Sem doação de empresas, crime pode financiar eleições, alerta William Waack

O jornalista e analista político esteve em Manaus para ministrar palestra ‘O que as eleições mudam na economia brasileira’, na Federação das Indústrias do Estado do Amazonas (Fieam)

Manaus – O jornalista William Waack alertou, durante palestra em Manaus, que a proibição de empresas a fazer doações às campanhas eleitorais podem levar o crime organizado a investir na eleição de políticos. Analista político, Waack disse que esta campanha terá a segurança e não a economia como a principal preocupação dos eleitores.

“Ninguém achou bonito a criação do Fundão com dinheiro do contribuinte para financiar campanhas eleitorais. Ou alguém acha que existe campanha política de graça? Nós achamos que a doação pelo CNPJ é uma forma de propina, não o exercício do direito de financiar uma plataforma política.
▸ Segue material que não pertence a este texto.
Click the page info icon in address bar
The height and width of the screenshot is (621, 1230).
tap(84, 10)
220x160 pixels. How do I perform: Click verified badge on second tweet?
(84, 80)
Achamos que é um investimento em troca de um favor mais tarde (…) Pensem quem tem economia, dinheiro em espécie e capilaridade para financiar candidatos: igrejas e crime organizado”, afirmou.
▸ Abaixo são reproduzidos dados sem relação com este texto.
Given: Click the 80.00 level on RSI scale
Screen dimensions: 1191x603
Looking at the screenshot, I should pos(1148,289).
Waack fez uma análise do panorama político para as eleições deste ano (Foto: Divulgação)

Waack esteve na cidade, na última quarta-feira, onde palestrou sobre o tema ‘O que as eleições mudam na economia brasileira’, na sede da Federação das Indústrias do Estado do Amazonas (Fieam).
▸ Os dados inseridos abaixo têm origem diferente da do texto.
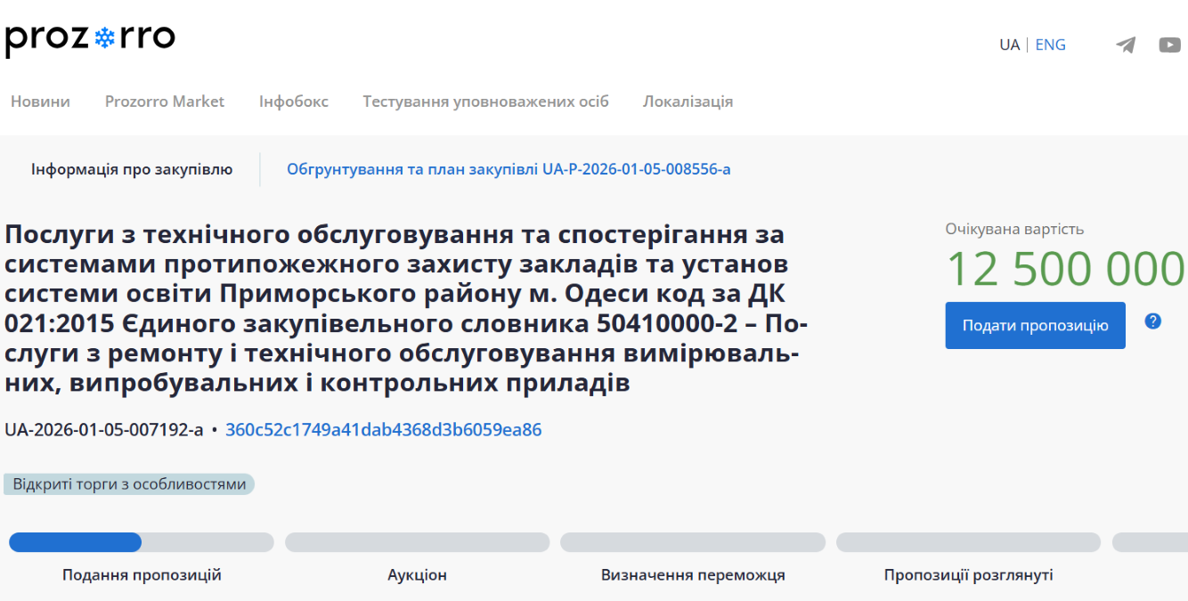Viewport: 1188px width, 601px height.
Task: Open the Telegram channel icon
Action: click(x=1126, y=45)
Quanto a condenação de Luiz Inácio Lula da Silva, Waack disse que poucas mudanças ocorreram, mesmo com a prisão do ex-presidente. “Um bocado de gente aplaudiu a prisão do ex-presidente Lula e sentiu, de certa, maneira, vingada. Muita gente se sentiu assim. Alguém com uma expressão tão grande quanto a dele, preso. O que mudou de lá para cá? Nós batemos palma para a prisão do Lula, vamos bater palma para a prisão de mais um ou três, vamos solar rojão, outra pessoa pro quem eu tenha raiva particular, e aí?! A gente aplaude, mas mudou o que? Com esta provocação, eu digo que a corrupção é mais um sintoma do que uma causa da situação. Situação que requer o funcionamento do sistema político, do que a gente não quer saber”, afirmou.

O jornalista disse que o sucesso da próxima gestão do presidente da República dependerá do Congresso Nacional. “As regras eleitorais forçam os partidos a criar grandes bancadas no Congresso para garantir acesso ao Fundo Partidário e estas bancadas fortes apontam um governo instável que se tornará refém de bancadas fortes. Já está programado (este cenário), qualquer que seja o vencedor”, afirmou.